Blood pressure and risk of venous thromboembolism: a cohort analysis of 5.5 million UK adults and Mendelian randomization studies

Abstract Aims Evidence for the effect of elevated blood pressure (BP) on the risk of venous thromboembolism (VTE) has been conflicting. We sought to assess the association between systolic BP and the risk of VTE. Methods and results Three complementary studies comprising an observational cohort analysis, a one-sample and two-sample Mendelian randomization were conducted using data from 5 588 280 patients registered in the Clinical Practice Research Datalink (CPRD) dataset and 432 173 UK Biobank participants with valid genetic data. Summary statistics of International Network on Venous Thrombosis genome-wide association meta-analysis was used for two-sample Mendelian randomization. The primary outcome was the first occurrence of VTE event, identified from hospital discharge reports, death registers, and/or primary care records. In the CPRD cohort, 104 017(1.9%) patients had a first diagnosis of VTE during the 9.6-year follow-up.
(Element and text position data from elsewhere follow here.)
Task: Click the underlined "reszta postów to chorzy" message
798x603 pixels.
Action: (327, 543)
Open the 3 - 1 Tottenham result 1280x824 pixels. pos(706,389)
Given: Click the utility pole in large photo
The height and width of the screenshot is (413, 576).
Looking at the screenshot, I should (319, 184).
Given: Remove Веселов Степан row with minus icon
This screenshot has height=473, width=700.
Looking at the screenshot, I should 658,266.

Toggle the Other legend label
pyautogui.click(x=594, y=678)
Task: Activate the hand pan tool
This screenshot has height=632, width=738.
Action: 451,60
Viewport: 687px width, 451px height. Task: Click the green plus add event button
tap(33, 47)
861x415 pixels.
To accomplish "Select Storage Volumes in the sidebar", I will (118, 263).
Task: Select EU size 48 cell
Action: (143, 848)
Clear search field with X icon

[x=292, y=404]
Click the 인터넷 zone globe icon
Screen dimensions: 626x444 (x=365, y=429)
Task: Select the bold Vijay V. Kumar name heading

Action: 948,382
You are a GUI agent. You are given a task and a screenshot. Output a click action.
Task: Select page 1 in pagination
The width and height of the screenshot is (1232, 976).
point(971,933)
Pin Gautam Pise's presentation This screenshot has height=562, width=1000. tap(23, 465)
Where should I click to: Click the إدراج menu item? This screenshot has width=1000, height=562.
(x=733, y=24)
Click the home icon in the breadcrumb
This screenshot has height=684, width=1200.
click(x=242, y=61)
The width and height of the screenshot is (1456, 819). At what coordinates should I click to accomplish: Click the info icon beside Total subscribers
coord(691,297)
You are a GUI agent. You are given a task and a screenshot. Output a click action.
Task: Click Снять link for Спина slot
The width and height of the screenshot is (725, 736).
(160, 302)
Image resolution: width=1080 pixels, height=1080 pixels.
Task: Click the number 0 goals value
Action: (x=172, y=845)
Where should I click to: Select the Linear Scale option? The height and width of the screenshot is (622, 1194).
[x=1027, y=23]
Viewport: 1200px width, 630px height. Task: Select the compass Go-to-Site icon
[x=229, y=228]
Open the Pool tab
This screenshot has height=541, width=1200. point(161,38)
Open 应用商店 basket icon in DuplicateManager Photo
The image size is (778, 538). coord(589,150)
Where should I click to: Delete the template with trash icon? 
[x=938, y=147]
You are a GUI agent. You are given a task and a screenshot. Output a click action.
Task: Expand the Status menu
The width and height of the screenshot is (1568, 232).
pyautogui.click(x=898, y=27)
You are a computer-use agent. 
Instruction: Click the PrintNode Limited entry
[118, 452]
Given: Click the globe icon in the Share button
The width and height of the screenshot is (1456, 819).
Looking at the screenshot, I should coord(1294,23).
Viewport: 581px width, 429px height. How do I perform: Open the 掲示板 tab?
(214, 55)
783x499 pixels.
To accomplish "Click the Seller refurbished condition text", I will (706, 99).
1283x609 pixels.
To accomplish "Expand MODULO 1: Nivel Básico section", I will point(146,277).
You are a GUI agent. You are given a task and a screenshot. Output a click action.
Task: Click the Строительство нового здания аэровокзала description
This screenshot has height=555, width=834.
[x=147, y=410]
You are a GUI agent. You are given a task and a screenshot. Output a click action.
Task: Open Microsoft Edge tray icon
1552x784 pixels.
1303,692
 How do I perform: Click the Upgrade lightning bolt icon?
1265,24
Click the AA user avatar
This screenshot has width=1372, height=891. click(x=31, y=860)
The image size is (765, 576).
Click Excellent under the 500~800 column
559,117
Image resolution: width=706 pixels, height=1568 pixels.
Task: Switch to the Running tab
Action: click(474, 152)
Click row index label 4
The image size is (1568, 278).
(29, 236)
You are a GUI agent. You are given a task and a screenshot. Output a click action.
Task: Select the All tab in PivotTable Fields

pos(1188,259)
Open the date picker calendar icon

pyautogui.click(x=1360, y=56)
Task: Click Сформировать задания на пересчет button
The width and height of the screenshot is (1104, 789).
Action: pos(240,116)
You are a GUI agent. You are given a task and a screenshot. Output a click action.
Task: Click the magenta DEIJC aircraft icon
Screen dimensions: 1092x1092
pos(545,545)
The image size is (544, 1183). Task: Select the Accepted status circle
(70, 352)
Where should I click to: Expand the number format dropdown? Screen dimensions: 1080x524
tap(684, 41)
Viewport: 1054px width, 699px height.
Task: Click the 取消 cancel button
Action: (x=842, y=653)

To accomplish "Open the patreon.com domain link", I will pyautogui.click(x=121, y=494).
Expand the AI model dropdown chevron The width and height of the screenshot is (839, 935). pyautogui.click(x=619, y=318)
Each 20 mmHg increase in systolic BP was associated with a 7% lower risk of VTE [hazard ratio: 0.93, 95% confidence interval (CI): (0.92–0.94)]. Statistically significant interactions were found for sex and body mass index, but not for age and subtype of VTE (pulmonary embolism and deep venous thrombosis). Mendelian randomization studies provided strong evidence for the association between systolic BP and VTE, both in the one-sample [odds ratio (OR): 0.69, (95% CI: 0.57–0.83)] and two-sample analyses [OR: 0.80, 95% CI: (0.70–0.92)]. Conclusion We found an increased risk of VTE with lower BP, and this association was independently confirmed in two Mendelian randomization analyses. The benefits of BP reduction are likely to outweigh the harms in most patient groups, but in people with predisposing factors for VTE, further BP reduction should be made cautiously.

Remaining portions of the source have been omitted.